In March of 1998 Patton and Benjamin purchased an Atlanta studio formerly owned by R&B star Bobby Brown. They renamed it Stankonia, combining a slang term meaning "funky" ("stank") with "Plutonia," the name of a futuristic city depicted on a poster in Benjamin's bedroom. For the duo, the name had overtones of a place with untrammeled creative freedom, and Stankonia became the name of their fourth album, recorded over about a year beginning in the spring of 1999 and released the following year.
Won Two Grammy Awards
A true creative tour de force, Stankonia garnered five Grammy nominations and won two, for best rap album and best rap single. The latter award was for "Ms. Jackson," a song inspired by the breakup of Benjamin's relationship with the innovative neo-soul vocalist Erykah Badu. The lyrics address Badu's mother, promising to remain involved with the upbringing of Benjamin and Badu's son, Seven. OutKast's label LaFace/Arista marketed the album heavily among white college music fans, and "Ms. Jackson," especially, became a huge success across the board, rising to the top of Billboard's Hot 100 singles chart. The rest of the album was a splendidly varied lot, with the leadoff single "B.O.B." featuring organs and a college choir on vocals, a rap piece in the mold of Public Enemy ("Gasoline Dreams"), the keyboard-drenched soul piece "Slum Beautiful," and many other songs that ranged from humorous to deadly serious. Stankonia contained 24 tracks in all, and many buyers found that it took repeated hearings to fully grasp the music.
OutKast released a greatest hits compilation at the end of 2000 in advance of the 2001 Grammy awards. Their energies in 2001 were partly consumed with the launching of a men's clothing line, OutKast Clothing, intended to put their own imprint on the close symbiosis between hip-hop music and the fashion world.
With Stankonia having sold nearly four million copies, observers wondered what the next level of OutKast's success might be. Perhaps it would involve the increased incorporation of live instruments into hip-hop--the duo was known for bringing musical instrument instructors along with them on their tour bus.
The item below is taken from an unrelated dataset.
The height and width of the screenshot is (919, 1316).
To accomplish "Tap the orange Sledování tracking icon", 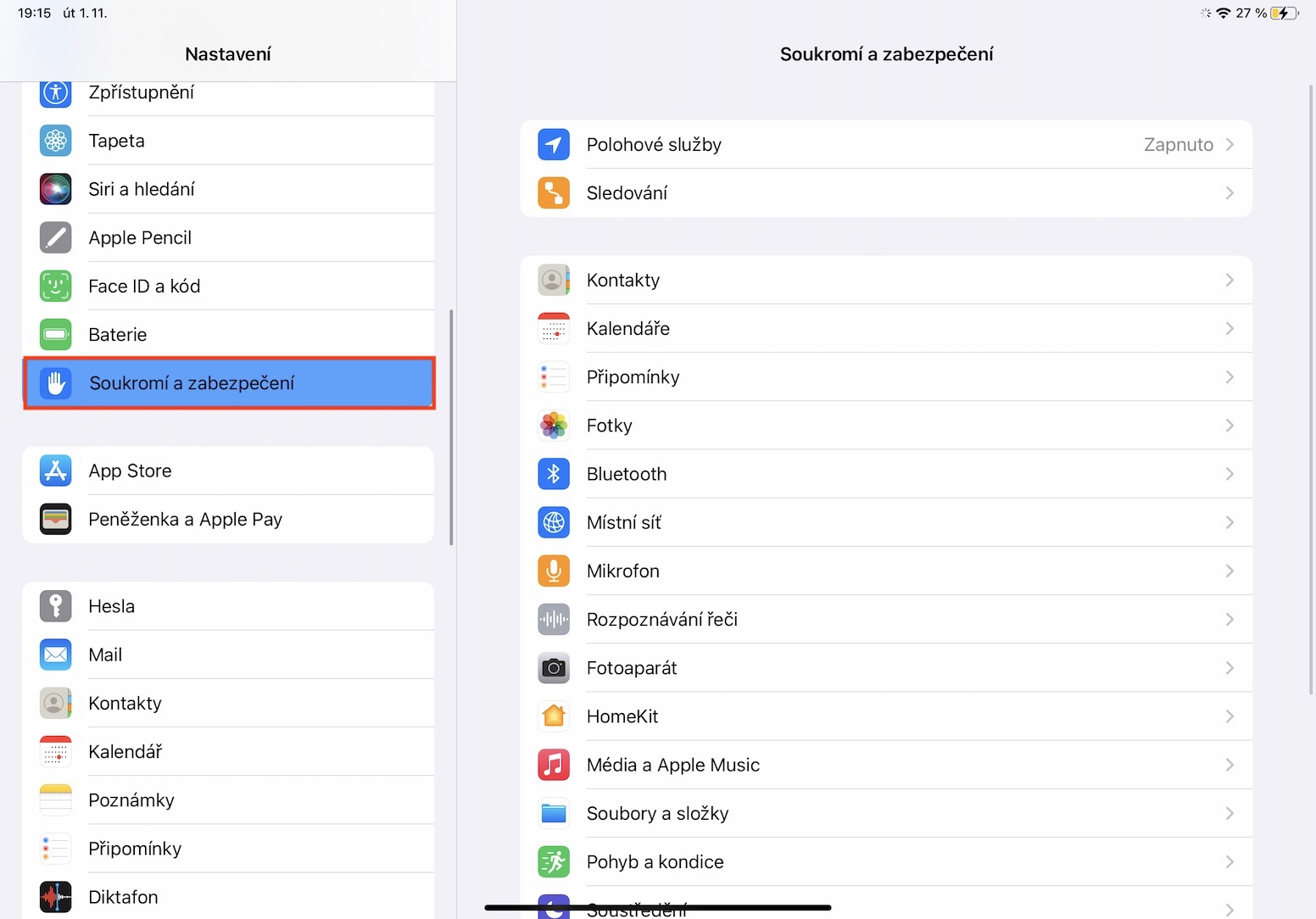I will pyautogui.click(x=554, y=193).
Even before they released Stankonia, Benjamin had predicted a creative renaissance for hip-hop. "I think you're about to hear some different rhythms, you're about to hear some different styles," he told the Houston Chronicle. "I think it's about to get to live, wild."
Awards
Selected: Five Grammy award nominations and two awards for Stankonia, 2001.
Works
Selected discography
- Southernplayalisticadillacmuzik, LaFace, 1994.
- ATLiens, LaFace, 1996.
- Aquemini, LaFace, 1998.
- Stankonia, LaFace, 2000.
Further Reading
Books
- Contemporary Musicians, Volume 33, Gale, 2002.
Periodicals- Atlanta Journal and Constitution, October 30, 2000, p. D1; April 4, 2001, p. D1; February 26, 2002, p. E1.
- Daily News (New York), November 4, 2000, p. Pulse-23.
- Entertainment Weekly, May 27, 1994, p. 88; November 3, 2000, p. 81.
- Houston Chronicle, March 7, 1999, p. Zest-9.
- Jet, March 26, 2001, p. 54.
- Los Angeles Times, December 22, 1996, p. Calendar-78.
- Newsweek, October 30, 2000, p. 88.
- New York Times, November 19, 1999, p. A28.
- St. Petersburg Times, January 27, 1999, p. B2.
- Toronto Sun, October 11, 1996, p. 65.
- USA Today, November 3, 2000, p. E13.